Cualquier oficial que deba enfrentar un proceso judicial por repeler un ataque a su vida contará con esta protección legal. El cambio busca dotar a las autoridades de un marco normativo para cumplir sus obligaciones cotidianas de orden público.
Por tal motivo, los magistrados de la Corte Suprema de Justicia deberán emitir un informe consultivo obligatorio debido a las reformas procesales. Este paso constitucional definirá si el proyecto requiere una votación calificada de 38 diputados.
Restricciones a beneficios carcelarios
Las modificaciones al artículo 57 bis del Código Penal prohibirían el monitoreo electrónico a quienes muestren oposición al arresto. La restricción aplicará para los imputados que opongan resistencia activa o agresión física al ser capturados.

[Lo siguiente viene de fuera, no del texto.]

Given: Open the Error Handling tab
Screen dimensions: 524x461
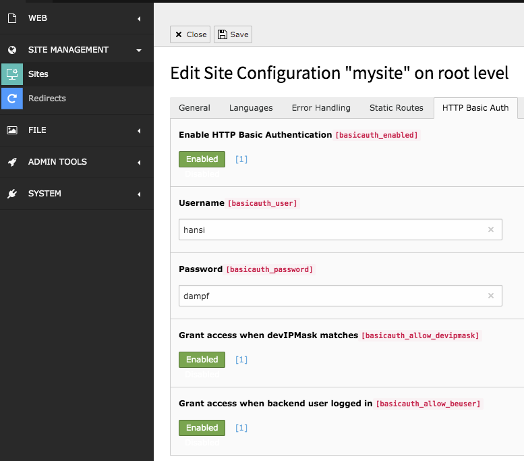Looking at the screenshot, I should click(321, 108).
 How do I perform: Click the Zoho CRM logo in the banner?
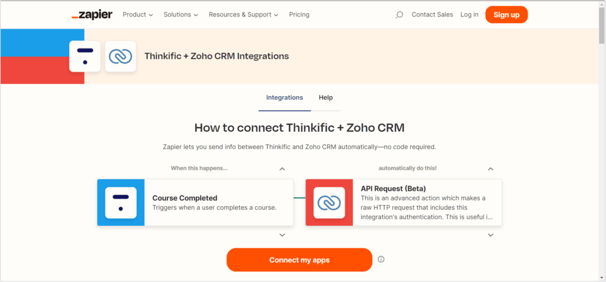click(x=121, y=56)
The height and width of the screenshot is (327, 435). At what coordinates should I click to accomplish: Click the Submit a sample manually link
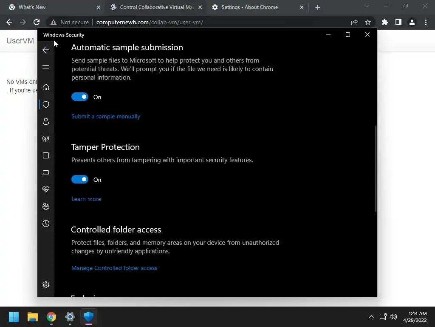pyautogui.click(x=106, y=116)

Sujetos con sentencias firmes por crimen organizado, delitos sexuales contra menores o narcotráfico también quedarán excluidos del arresto domiciliario. El plan determina que el mecanismo de tobilleras operará de forma exclusiva para el "delincuente primario“.
La reforma al artículo 65 del Código Penal establece un freno al acceso de la libertad condicional dentro del sistema penal. Esta opción de salida comunitaria no procederá en los casos donde el reo fuera condenado por atacar a un miembro policial.

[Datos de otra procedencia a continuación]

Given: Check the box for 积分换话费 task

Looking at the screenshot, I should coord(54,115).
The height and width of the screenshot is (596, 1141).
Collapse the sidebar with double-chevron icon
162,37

El nuevo artículo 67 del Código Penal incorpora como causal de revocatoria de la libertad condicional la resistencia a la autoridad. Si el liberado agrede a un oficial durante su periodo de prueba, el tribunal ordenará su ingreso inmediato a prisión.
Penas específicas de seis meses a tres años de prisión castigarán a quienes amenacen a los policías mediante la adición del artículo 316 ter del Código Penal. El plan sanciona con la misma escala a quien use la fuerza contra los equipos de las autoridades.

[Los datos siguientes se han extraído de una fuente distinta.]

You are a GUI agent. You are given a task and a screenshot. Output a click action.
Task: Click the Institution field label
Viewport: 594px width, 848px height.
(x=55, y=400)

Nuevas causales de prisión
Agresores que se involucren en el desarme de oficiales judiciales o de la Fuerza Pública recibirán penas agravadas. La escala penal en el artículo 313 del Código Penal establecería un rango de dos a cinco años de cárcel por esta conducta.
Normas complementarias a la Ley de Armas (N.º 7530) fijan castigos específicos de seis a diez años de prisión por usar armas inscritas contra policías. La sanción subirá hasta los quince años de cárcel si el agresor emplea armamento prohibido.
Otras modificaciones al artículo 98 del Código Procesal Penal duplican los plazos de la policía judicial. Los agentes del Organismo de Investigación Judicial (OIJ) dispondrán de 12 horas continuas para “interrogar” al detenido.
Un ajuste en el artículo 239 del mismo Código Procesal ordena a los jueces incluir el riesgo hacia los policías que ejecutaron el arresto como un motivo válido para dictar prisión preventiva.
La propuesta adiciona tres incisos nuevos al artículo 239 bis del Procesal Penal para fijar la prisión preventiva de forma autónoma. Los jueces dictarán la medida si el imputado muestra resistencia activa o posee denuncias previas por violencia.
Un inciso final en las causales de prisión preventiva amarra esta restricción a quienes formen parte de agrupaciones delictivas. El reajuste busca evitar que los integrantes de bandas enfrenten los juicios bajo medidas sustitutivas.

La deliberación del expediente 25614 continuará durante los próximos meses o años en el Congreso.